The change would bring darker mornings and brighter evenings — along with a raft of support as well as experts who warn it could disrupt sleep patterns and contribute to mental health issues like fatigue, anxiety and depression.
On one side are people who argue permanent daylight saving time would mean more evening daylight for families and businesses.
One Facebook user said “BRING IT ON!” under a South Florida Sun Sentinel post.
But critics counter it would leave children heading to school in the dark during winter, particularly in Florida.
“Naturally, we are supposed to be aligned with our sun, but if all of a sudden you throw that off, there’s all sorts of consequences,” said James McKenna, associate professor of psychology and sleep researcher at Nova Southeastern University.

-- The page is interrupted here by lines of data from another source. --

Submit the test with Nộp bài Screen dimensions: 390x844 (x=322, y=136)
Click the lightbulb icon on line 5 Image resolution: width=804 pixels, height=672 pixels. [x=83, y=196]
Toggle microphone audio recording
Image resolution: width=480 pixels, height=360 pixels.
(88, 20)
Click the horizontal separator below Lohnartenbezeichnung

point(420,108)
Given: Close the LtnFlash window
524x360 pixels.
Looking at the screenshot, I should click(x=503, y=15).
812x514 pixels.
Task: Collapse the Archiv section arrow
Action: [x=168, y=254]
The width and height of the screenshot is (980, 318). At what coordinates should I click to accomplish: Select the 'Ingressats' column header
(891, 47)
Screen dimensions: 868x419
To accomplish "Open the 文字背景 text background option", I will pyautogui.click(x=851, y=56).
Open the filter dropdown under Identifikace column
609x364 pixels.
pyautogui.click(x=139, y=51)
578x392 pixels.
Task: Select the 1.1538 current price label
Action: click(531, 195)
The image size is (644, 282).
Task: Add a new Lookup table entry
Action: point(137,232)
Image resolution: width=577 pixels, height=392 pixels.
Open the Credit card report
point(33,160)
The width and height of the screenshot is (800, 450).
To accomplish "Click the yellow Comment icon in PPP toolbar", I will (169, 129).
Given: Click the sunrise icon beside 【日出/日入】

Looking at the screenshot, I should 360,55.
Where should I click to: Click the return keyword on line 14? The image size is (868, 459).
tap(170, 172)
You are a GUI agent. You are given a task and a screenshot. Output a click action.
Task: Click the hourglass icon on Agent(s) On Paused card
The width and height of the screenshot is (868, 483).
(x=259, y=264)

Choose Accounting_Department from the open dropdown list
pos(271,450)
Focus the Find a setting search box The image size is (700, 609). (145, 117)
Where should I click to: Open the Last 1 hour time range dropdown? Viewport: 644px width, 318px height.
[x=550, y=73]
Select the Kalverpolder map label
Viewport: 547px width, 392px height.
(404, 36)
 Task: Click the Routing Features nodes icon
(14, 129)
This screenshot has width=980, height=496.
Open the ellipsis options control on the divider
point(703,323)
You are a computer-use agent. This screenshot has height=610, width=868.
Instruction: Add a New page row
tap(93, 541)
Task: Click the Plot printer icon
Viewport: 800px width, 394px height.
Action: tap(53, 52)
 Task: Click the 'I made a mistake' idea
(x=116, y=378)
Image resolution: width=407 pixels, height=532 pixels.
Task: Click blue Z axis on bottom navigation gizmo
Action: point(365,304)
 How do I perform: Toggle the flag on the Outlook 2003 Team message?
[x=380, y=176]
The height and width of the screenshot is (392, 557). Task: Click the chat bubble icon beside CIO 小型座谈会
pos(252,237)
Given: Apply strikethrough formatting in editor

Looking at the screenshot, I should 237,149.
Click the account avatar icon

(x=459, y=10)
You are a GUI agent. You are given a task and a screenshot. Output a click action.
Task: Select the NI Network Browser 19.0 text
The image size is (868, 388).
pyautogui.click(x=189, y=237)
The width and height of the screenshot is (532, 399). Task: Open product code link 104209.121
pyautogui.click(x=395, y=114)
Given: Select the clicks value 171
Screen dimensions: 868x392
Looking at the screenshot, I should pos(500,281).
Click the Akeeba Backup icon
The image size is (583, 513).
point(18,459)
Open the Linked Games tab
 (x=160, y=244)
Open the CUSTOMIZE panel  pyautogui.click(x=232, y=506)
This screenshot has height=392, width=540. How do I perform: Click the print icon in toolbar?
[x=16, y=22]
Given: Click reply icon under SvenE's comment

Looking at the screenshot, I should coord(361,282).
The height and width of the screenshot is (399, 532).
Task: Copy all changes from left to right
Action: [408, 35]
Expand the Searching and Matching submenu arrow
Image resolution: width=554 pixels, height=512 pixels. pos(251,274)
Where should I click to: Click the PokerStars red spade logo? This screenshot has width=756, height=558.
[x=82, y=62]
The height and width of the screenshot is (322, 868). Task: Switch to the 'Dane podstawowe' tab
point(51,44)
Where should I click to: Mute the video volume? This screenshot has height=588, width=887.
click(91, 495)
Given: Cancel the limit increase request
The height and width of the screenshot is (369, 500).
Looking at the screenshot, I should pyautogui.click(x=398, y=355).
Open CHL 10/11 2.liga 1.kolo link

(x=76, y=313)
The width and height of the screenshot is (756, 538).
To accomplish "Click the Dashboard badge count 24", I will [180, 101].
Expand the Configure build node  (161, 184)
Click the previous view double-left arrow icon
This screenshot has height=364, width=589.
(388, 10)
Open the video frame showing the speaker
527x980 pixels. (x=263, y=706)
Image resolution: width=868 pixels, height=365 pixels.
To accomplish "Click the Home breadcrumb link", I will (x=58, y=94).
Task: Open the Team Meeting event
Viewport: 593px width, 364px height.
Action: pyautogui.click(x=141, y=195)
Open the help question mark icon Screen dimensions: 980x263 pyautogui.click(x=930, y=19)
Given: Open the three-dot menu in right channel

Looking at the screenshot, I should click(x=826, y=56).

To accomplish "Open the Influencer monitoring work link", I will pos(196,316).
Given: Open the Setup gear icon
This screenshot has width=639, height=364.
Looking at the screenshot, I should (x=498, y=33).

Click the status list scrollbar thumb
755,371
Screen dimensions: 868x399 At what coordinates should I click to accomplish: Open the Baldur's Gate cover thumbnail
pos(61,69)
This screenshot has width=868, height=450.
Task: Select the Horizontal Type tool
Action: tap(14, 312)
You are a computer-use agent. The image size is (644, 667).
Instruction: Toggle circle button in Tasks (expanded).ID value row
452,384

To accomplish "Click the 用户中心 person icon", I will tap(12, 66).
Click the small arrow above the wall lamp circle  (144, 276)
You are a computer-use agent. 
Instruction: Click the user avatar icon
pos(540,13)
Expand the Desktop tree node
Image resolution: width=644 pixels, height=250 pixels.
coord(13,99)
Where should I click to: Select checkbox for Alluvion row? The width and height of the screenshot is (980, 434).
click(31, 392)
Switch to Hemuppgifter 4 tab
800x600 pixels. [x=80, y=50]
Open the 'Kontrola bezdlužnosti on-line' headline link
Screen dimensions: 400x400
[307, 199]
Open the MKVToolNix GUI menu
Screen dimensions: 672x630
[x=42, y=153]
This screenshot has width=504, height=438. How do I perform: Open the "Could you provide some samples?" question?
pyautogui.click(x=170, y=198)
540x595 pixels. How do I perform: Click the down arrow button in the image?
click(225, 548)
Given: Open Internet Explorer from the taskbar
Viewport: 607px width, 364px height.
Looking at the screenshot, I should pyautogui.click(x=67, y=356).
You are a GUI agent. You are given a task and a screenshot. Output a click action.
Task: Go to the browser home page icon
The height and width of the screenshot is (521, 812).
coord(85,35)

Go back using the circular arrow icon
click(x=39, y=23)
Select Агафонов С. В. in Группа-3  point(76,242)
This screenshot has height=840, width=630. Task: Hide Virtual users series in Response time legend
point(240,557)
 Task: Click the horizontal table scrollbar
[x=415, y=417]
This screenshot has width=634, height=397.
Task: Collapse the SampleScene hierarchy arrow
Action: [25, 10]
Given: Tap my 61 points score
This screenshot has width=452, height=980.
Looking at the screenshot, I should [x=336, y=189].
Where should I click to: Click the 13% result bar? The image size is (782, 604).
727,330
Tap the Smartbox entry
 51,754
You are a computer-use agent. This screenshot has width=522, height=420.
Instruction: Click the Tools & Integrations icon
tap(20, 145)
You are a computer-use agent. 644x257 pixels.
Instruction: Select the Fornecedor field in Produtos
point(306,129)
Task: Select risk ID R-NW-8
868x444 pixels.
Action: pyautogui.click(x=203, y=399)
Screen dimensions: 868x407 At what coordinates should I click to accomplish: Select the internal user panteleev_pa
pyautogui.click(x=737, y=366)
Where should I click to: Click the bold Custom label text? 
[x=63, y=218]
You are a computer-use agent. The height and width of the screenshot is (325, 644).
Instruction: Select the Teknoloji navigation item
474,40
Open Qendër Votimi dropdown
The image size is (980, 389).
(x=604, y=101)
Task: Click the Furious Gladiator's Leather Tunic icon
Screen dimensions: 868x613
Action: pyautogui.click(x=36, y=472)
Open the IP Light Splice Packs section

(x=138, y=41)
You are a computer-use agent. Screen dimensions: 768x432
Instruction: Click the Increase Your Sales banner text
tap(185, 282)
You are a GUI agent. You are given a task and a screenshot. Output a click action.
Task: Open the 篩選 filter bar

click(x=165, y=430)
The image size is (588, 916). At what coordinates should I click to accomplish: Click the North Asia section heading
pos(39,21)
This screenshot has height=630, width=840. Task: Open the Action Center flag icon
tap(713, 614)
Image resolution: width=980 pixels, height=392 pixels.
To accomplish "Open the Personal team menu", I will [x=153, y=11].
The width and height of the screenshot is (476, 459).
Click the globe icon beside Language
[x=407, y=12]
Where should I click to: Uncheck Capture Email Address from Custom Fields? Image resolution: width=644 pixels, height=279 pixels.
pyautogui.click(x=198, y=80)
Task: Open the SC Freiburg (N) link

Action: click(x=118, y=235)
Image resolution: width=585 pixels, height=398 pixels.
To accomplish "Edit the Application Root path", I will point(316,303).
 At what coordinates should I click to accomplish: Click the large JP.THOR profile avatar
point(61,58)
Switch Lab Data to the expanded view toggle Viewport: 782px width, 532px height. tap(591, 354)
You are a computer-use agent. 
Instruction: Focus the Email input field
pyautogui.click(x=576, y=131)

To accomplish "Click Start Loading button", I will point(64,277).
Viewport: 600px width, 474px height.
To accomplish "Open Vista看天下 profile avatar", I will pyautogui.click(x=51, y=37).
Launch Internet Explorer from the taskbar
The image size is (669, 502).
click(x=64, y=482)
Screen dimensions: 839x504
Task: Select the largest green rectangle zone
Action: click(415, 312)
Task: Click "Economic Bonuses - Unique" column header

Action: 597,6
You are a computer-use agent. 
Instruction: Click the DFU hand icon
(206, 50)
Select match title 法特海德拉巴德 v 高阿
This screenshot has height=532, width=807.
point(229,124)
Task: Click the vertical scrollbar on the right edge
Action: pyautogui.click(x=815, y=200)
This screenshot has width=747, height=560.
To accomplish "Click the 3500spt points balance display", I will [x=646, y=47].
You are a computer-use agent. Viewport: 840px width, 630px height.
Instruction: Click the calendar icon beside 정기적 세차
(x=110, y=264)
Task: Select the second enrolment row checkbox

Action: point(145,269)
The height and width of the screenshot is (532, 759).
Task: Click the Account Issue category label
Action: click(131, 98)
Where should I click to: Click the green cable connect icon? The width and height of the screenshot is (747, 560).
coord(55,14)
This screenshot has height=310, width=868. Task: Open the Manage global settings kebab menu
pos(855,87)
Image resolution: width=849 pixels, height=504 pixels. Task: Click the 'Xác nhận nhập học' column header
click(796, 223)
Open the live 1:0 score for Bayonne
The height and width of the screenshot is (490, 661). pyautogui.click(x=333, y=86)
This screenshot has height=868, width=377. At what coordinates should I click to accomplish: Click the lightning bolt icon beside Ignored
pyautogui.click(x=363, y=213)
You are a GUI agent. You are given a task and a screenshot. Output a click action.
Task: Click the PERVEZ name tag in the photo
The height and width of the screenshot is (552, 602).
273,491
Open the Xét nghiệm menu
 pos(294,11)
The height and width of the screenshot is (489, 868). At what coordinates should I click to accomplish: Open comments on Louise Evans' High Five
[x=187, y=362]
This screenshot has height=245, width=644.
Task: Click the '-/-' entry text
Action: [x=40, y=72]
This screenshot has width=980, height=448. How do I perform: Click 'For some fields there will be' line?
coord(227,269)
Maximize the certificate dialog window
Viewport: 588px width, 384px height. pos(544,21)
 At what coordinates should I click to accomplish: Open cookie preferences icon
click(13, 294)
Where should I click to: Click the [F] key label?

Darker mornings mean losing what he called the “rousing aspect of the sun,” which is the natural light exposure that helps people stay alert.
“If you don’t have the rousing aspect of the sun, you’re groggy, you’re fatigued, your vigilance is impaired,” he said, adding that under a permanent daylight saving system, this would become a year-round issue rather than a temporary one.
Eight of the 12 months currently fall under daylight saving time.
But McKenna also recognizes the bill’s potential benefits — later sunsets encourage more activity and give businesses a boost.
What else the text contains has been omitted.